14. May I have fixed dentures on my implants immediately?

It depends on the kind of implantation the number of implants and the quality of the jaw bone. The so-called immediate loading of dental implants is possible every time the conditions of the jaw bone are very stable and an implant with sufficient dimensions has been inserted successfully. Also the patients´ chewing manners and the state of the remaining teeth have to be taken into account.

15. Which material can be used for the build-up of the bone?

Principally, materials on an artificial, faunal and human basis (bone grafts) will be used for the bone rebuild (augmentation). They are produced with extraordinary diligence to avoid infections of any kind. So the usage of these bone build-up compositions can be described as pronouncedly safe. The biological validity and with it the extent and the velocity of the bone build-up are quite different. The patients´ own bone material has proven to be the best basis for a successful bone build-up so far. This will be extracted gently from the jaw bone at diverse locations and transplanted into the area of the future implantation.

16. How long will I be unfit for work after an implantation?
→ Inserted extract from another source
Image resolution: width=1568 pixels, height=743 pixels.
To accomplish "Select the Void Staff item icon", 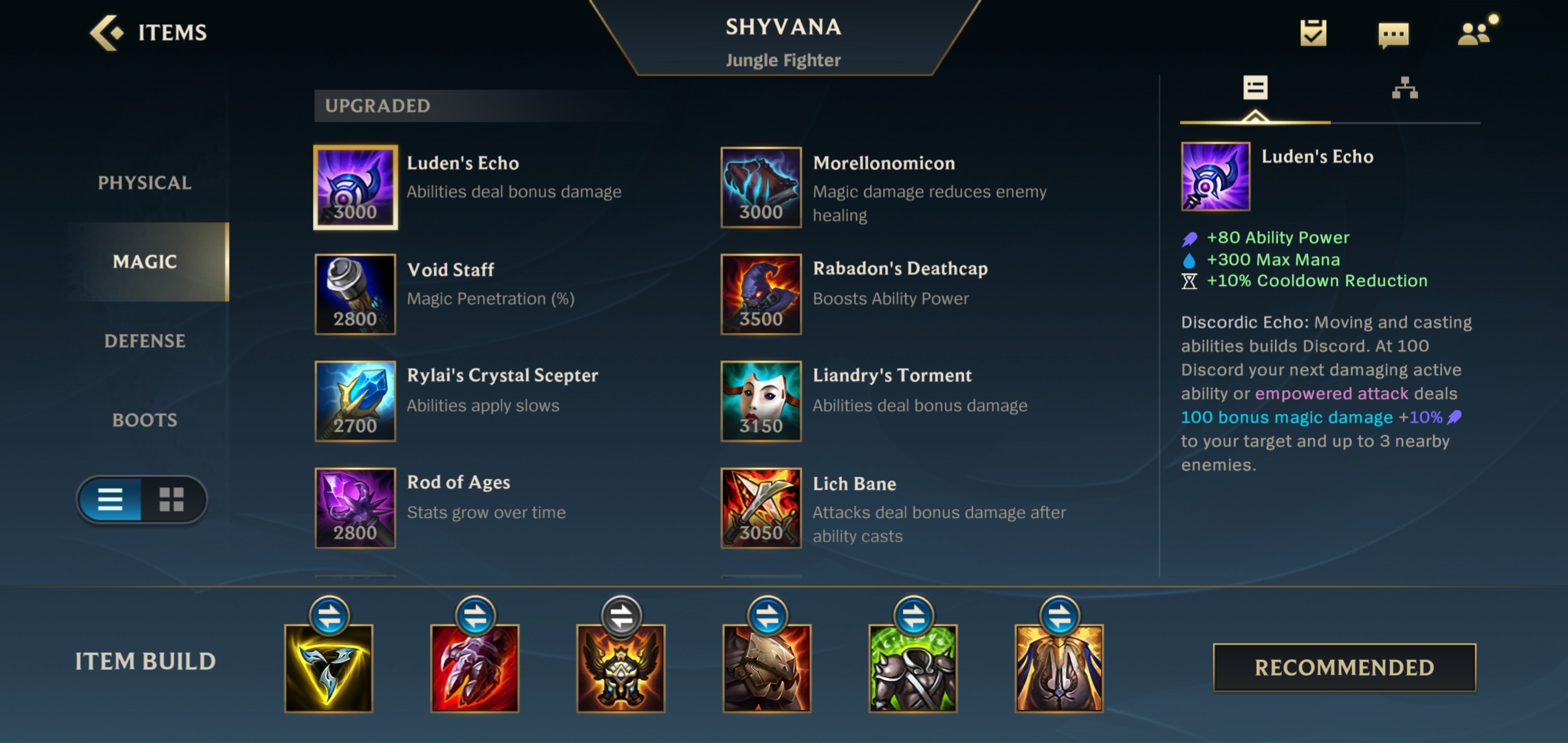I will point(355,294).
It depends on the dimension of the implantological treatment. After the inserting of a single implant you will often be fit for work the next day or the day following. After extensive interventions with measures to build up the bone the regeneration may take up several days. However, patients individually respond in different ways. This may have a number of causes, for example the constitution of the connective tissue. In extremely rarely cases an in-patient stay is advisable for an optimal healing process.

17. What happens if an implant breaks loose?
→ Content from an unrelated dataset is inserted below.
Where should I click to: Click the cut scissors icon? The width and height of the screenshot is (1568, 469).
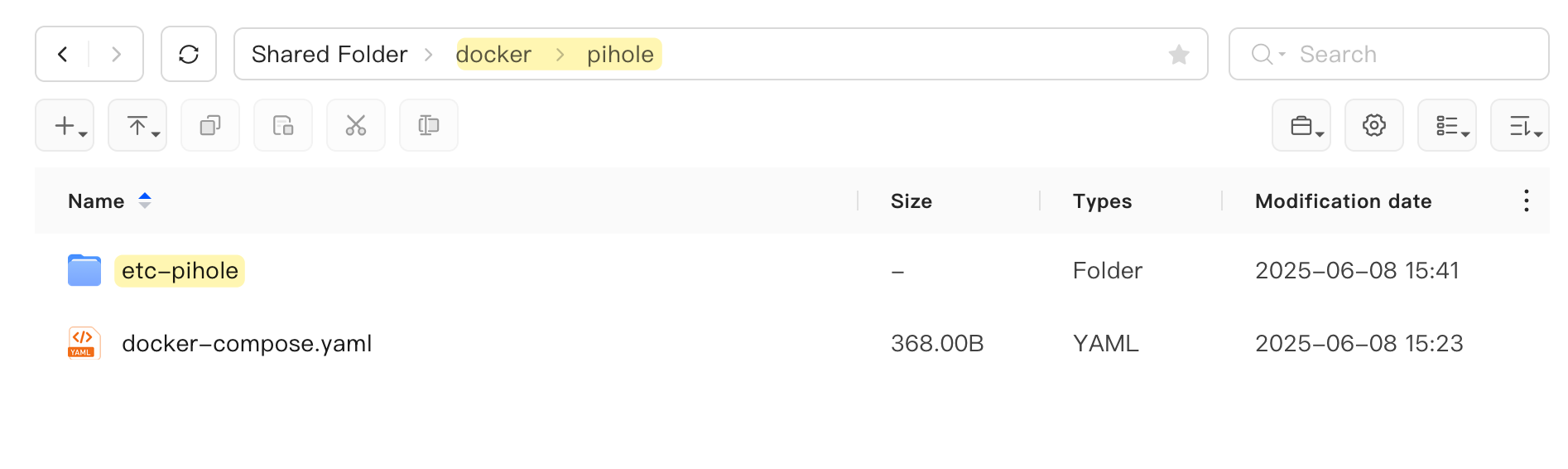click(x=356, y=126)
Even if you once have problems with your implants it is not an irretrievable loss. The most common reason for a loss of an implant are the bone atrophy along with metabolism problems, inflammations caused by bacteria (peri-implantitis) or the inappropriate inserting of an implant. As long as the implant is still firmly fixed in the jaw there are different therapeutic options which can avert a loss or at least decelerate it. We primarily pursue the target to bring about an inflammation-free status through improved hygienic requirements. Special powder blasting devices and lasers as well as bone-building compounds are being used. Provided that these measures do not lead to a positive result within a short period of time, the excision of the infected or loose implant is inevitable. Thanks to the option of a re-implantation, this is not yet the ultimate status. After a short healing time the lost jaw bone is being augmented within the scope of the bone build-up and then a new implant can be inserted. So the re-implantation opens a chance to get solid teeth for a lifetime, even after a loss of an implant.